Les applications de réalité étendue permettent de créer beaucoup de valeur, non seulement pour les entreprises qui les conçoivent ou les adaptent, mais aussi pour celles qui les utilisent en vue d’adapter et d’optimiser leurs processus de production. Même si la Suisse ne fabrique pas beaucoup de matériel pour de telles applications, elle jouit d’un très bon positionnement pour développer des logiciels de réalité étendue complexes grâce à ses hautes écoles et aux sites de Meta, Google et Microsoft, sans oublier les Disney Research Studios.
La baisse des prix du matériel nécessaire a rendu les applications de réalité étendue abordables pour les PME et les personnes privées et celles-ci ont donc fait leur apparition dans de nombreux secteurs pour de multiples domaines d’utilisation. Des cadres appropriés mis à disposition par les fabricants de logiciels permettent de développer de nouveaux produits de réalité étendue facilement et pour un coût relativement faible.
Pour les entreprises du secteur secondaire orientées vers les produits, des technologies telles que la réalité virtuelle permettent de développer de nouveaux services.

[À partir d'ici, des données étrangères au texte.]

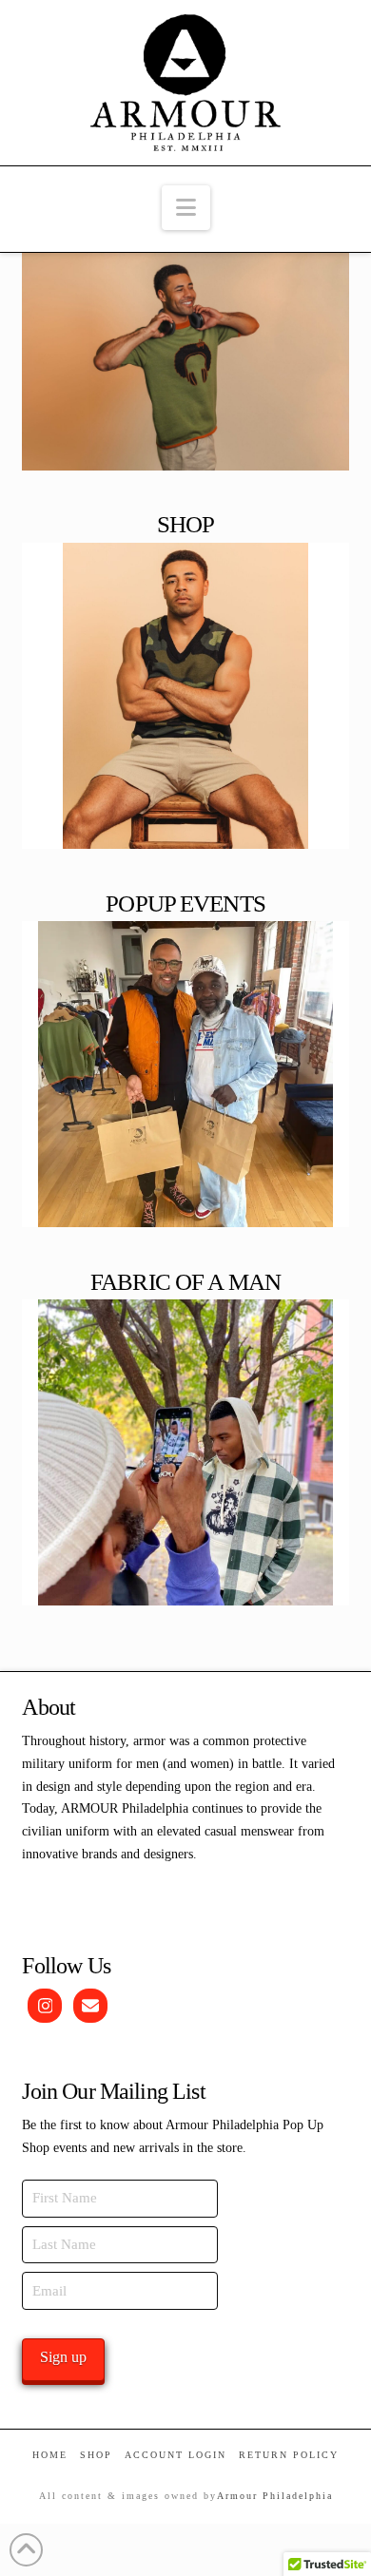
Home (50, 2455)
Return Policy (289, 2455)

Le domaine de la réalité étendue suscite beaucoup d’intérêt de la part de l’économie. C’est la raison pour laquelle un nombre relativement important de projets font l’objet d’un soutien. En raison de l’interdisciplinarité croissante des projets, il est cependant de plus en plus difficile de bénéficier de financements adéquats, étant donné que le fonctionnement du système de subventions revêt une dimension disciplinaire marquée. Ce n’est pas spécifique à ce domaine, mais cela a tout de même des répercussions majeures sur le financement des projets de réalité étendue.